Dans un rapport publié jeudi dernier, la chambre régionale des comptes de Nouvelle-Aquitaine reproche à Fabrizio Gallanti, directeur général d’Arc en rêve, d’avoir dépensé 36.000 euros pour aller rendre visite à sa famille au Canada.

L’association bordelaise Arc en rêve, spécialisée depuis 1980 dans la promotion de l’architecture auprès du grand public, est au cœur de la tourmente. Jeudi dernier, la chambre régionale des comptes à rendu public son rapport d’observations définitives sur l’institution dotée chaque année de près d’1,5 million d’euros de subventions émanant de collectivités publiques locales (Drac Nouvelle-Aquitaine, Ville de Bordeaux, Métropole). La synthèse est cinglante.

En 2022, l’association Arc en rêve présentait un solde déficitaire de 800.000 euros après avoir été dupée par son ancien secrétaire général, qui faisait voter des budgets falsifiés pour détourner une partie de l’argent. Le malfrat, déjà connu des services de justice, est un professionnel.

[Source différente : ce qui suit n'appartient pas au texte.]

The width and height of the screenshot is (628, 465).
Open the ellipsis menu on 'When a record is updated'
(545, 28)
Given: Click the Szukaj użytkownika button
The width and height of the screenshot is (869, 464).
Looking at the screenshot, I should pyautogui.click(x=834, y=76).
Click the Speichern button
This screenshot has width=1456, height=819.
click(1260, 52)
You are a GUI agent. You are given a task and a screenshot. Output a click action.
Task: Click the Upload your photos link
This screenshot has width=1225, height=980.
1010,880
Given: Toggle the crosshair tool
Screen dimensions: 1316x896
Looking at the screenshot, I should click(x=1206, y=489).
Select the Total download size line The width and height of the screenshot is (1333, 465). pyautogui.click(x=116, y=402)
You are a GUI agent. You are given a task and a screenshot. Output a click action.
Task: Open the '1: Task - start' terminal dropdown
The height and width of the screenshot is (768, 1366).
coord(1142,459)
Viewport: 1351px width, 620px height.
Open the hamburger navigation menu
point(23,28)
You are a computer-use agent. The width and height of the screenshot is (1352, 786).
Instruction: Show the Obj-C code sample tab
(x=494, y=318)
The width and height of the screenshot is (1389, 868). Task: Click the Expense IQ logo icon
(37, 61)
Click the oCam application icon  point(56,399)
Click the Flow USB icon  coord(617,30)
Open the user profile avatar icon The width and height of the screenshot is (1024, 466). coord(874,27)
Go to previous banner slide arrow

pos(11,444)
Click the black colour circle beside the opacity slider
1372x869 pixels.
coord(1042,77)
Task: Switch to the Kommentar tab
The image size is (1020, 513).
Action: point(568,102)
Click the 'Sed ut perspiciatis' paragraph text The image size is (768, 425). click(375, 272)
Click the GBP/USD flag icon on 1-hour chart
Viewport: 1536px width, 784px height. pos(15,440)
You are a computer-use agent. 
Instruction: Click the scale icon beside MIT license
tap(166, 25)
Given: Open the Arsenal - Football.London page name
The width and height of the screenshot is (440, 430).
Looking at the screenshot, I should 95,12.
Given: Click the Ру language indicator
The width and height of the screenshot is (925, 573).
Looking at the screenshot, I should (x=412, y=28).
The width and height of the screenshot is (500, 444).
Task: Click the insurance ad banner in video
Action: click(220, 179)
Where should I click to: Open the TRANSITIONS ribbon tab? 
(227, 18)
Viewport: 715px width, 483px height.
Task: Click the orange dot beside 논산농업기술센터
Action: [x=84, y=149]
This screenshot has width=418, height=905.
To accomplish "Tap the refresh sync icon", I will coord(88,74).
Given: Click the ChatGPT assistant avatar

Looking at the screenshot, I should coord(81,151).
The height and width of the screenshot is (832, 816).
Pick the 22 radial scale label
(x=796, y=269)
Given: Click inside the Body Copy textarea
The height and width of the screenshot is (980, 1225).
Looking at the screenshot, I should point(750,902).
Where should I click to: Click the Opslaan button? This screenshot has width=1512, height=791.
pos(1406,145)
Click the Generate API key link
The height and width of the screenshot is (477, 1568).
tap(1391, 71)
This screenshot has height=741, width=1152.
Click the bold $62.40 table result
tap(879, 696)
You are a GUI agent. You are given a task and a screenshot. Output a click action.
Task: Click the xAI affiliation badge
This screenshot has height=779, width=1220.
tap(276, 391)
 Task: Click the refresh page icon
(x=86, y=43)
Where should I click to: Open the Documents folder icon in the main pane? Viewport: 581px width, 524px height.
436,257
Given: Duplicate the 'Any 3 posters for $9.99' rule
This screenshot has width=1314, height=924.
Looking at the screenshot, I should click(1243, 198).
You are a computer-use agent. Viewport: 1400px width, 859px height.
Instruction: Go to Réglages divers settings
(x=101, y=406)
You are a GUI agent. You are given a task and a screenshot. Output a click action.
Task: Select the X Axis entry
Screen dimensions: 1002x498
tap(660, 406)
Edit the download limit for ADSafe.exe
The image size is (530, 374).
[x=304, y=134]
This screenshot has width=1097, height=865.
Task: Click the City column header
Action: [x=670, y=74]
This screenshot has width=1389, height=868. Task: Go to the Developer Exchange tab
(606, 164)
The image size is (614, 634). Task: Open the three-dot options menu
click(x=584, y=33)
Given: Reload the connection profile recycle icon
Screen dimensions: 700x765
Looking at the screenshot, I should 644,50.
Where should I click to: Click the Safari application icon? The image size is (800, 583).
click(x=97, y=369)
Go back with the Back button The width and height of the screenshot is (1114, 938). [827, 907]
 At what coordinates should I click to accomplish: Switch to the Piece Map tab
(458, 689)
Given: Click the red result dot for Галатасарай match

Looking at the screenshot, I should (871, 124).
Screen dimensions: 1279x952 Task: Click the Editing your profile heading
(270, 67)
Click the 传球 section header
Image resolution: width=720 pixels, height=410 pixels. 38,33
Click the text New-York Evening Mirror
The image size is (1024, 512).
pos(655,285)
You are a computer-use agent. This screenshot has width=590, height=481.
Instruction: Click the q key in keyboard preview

Une plainte a été déposée, une enquête est en cours et l’association Arc en rêve a réussi à redresser ses comptes «sans un euro de subventions publiques exceptionnelles», insiste la direction. Remboursement de la dette Urssaf en août et paiement des derniers fournisseurs en octobre 2025 ont achevé d’assainir la situation budgétaire, et le prochain solde de l’association devrait être positif. Un tour de force.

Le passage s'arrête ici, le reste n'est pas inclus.